_Exercise aim_
Exactly the lines below from the one with "Libre Office (1066, 1554)" up to and including the one with "Settlers 2: Golden Edition 1997 (758, 1057)" make up the answer, with nothing else added.
════════
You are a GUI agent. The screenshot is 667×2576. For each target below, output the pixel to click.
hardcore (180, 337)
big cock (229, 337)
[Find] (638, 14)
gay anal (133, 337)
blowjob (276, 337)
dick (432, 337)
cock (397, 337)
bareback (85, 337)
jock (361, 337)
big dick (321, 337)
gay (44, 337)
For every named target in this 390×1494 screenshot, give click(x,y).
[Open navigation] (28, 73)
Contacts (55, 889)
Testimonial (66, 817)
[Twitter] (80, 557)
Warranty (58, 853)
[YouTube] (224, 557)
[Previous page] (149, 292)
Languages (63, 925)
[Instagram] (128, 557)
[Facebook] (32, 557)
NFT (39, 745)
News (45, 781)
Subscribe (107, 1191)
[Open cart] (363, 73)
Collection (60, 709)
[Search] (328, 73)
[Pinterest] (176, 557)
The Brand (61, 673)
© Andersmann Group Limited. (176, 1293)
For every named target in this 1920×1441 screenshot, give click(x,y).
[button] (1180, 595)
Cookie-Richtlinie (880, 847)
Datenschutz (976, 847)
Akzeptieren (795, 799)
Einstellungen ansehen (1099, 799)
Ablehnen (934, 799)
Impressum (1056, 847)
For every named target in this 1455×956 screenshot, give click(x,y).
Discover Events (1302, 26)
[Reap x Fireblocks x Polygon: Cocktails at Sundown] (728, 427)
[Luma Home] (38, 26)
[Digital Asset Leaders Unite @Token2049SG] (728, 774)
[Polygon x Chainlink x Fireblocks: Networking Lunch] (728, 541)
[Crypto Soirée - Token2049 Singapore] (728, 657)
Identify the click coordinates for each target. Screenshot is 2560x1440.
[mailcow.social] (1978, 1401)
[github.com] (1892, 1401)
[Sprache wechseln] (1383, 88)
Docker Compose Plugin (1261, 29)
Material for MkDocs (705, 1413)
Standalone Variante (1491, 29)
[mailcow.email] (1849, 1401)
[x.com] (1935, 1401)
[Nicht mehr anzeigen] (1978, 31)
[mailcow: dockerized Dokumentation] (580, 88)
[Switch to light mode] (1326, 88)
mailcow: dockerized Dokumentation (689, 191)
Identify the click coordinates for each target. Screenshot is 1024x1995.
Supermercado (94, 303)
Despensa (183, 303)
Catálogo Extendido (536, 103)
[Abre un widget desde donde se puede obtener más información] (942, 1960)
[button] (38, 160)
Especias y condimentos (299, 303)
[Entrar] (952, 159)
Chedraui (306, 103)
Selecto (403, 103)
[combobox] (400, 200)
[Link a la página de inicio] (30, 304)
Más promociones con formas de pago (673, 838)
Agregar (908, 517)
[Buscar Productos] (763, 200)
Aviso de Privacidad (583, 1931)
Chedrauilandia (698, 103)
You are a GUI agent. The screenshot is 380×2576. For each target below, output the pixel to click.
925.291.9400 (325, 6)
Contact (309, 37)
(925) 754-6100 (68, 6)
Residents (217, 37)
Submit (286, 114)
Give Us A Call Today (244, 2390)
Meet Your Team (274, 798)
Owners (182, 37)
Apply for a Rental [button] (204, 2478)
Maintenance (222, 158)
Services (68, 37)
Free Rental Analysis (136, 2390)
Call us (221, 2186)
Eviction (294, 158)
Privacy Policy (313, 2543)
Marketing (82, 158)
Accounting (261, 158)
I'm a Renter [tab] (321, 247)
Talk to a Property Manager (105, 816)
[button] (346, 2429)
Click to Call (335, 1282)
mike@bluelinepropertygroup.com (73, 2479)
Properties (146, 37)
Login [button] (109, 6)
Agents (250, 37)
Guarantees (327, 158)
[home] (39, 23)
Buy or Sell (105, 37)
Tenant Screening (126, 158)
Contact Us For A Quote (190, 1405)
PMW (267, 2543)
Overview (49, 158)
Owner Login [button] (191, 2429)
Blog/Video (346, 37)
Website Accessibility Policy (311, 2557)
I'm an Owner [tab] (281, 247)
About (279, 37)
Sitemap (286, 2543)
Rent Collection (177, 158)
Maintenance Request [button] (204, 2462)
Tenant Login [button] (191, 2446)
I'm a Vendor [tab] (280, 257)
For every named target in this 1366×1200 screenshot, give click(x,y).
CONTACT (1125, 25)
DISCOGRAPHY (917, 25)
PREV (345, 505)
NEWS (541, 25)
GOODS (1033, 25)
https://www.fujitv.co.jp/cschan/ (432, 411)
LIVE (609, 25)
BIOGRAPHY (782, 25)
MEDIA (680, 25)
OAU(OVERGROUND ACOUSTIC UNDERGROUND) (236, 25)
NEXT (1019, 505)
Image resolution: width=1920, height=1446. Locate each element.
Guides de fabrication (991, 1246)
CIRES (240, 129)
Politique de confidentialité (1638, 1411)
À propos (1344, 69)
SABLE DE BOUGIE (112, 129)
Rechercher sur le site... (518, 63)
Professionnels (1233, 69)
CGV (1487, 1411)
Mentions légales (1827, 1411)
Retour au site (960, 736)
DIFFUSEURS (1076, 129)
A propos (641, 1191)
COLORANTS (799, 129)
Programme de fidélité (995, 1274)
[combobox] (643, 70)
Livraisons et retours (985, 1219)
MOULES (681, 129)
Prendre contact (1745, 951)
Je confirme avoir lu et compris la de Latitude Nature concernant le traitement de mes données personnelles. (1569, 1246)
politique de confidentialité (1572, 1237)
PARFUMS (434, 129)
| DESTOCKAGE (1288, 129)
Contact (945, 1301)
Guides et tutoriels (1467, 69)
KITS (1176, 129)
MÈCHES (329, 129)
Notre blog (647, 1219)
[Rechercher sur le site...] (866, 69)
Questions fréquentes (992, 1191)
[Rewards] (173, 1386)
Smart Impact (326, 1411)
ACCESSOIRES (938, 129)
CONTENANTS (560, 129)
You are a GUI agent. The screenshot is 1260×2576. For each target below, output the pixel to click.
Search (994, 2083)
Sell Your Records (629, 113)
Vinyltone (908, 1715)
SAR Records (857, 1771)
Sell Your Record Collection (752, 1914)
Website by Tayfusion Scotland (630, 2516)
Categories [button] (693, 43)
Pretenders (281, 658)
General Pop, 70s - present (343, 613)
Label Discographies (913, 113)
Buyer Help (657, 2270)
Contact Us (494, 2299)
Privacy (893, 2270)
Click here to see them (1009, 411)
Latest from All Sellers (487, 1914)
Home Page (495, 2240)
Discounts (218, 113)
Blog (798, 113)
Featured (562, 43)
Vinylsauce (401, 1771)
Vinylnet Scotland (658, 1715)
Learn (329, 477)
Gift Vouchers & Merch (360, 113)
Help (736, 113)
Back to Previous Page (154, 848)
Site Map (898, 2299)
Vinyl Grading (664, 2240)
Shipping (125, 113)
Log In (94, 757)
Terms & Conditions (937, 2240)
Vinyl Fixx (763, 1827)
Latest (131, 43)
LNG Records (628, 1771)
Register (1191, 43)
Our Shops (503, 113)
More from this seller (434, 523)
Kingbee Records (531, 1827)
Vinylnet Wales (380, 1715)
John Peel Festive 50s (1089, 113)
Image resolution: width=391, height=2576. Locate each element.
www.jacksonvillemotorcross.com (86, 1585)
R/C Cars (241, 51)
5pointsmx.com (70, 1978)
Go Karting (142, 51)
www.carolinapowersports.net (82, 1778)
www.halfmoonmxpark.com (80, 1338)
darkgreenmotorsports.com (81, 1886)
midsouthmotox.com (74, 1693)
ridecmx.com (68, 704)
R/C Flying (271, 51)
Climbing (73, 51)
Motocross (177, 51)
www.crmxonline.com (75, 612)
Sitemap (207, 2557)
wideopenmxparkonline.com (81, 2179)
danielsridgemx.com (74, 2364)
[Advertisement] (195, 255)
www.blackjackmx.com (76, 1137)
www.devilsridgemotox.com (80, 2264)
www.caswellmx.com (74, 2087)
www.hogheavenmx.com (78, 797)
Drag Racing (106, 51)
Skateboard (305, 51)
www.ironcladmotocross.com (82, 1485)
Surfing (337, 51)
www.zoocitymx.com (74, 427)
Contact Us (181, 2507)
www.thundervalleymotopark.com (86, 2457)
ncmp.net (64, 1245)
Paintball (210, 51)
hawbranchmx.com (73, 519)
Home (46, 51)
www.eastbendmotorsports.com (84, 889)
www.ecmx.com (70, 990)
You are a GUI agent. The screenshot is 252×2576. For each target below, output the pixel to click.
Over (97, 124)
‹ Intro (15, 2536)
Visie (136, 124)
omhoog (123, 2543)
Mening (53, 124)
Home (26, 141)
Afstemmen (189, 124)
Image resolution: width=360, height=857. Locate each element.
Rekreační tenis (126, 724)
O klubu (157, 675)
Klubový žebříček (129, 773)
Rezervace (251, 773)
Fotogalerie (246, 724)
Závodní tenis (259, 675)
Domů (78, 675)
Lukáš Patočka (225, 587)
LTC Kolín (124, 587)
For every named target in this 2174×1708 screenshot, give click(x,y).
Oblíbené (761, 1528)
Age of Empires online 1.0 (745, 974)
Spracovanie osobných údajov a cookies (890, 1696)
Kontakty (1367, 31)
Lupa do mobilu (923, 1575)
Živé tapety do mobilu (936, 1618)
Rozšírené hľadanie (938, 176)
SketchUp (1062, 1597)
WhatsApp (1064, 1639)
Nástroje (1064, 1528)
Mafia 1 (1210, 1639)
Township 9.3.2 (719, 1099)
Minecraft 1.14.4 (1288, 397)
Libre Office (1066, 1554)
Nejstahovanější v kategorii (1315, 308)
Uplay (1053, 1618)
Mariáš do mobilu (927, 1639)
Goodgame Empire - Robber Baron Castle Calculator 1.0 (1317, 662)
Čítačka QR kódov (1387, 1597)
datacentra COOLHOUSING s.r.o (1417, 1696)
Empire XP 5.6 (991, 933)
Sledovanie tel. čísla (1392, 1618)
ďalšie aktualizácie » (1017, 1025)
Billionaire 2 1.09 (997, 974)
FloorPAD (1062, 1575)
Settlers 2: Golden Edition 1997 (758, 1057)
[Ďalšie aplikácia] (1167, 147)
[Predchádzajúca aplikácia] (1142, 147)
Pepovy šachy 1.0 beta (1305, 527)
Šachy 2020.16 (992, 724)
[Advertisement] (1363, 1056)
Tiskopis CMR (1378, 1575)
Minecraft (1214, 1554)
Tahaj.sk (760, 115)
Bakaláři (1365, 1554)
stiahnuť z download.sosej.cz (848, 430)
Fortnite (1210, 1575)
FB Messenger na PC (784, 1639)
════════
_Written response_
Libre Office (1066, 1554)
Nejstahovanější v kategorii (1315, 308)
Uplay (1053, 1618)
Mariáš do mobilu (927, 1639)
Goodgame Empire - Robber Baron Castle Calculator 1.0 (1317, 662)
Čítačka QR kódov (1387, 1597)
datacentra COOLHOUSING s.r.o (1417, 1696)
Empire XP 5.6 (991, 933)
Sledovanie tel. čísla (1392, 1618)
ďalšie aktualizácie » (1017, 1025)
Billionaire 2 1.09 (997, 974)
FloorPAD (1062, 1575)
Settlers 2: Golden Edition 1997 (758, 1057)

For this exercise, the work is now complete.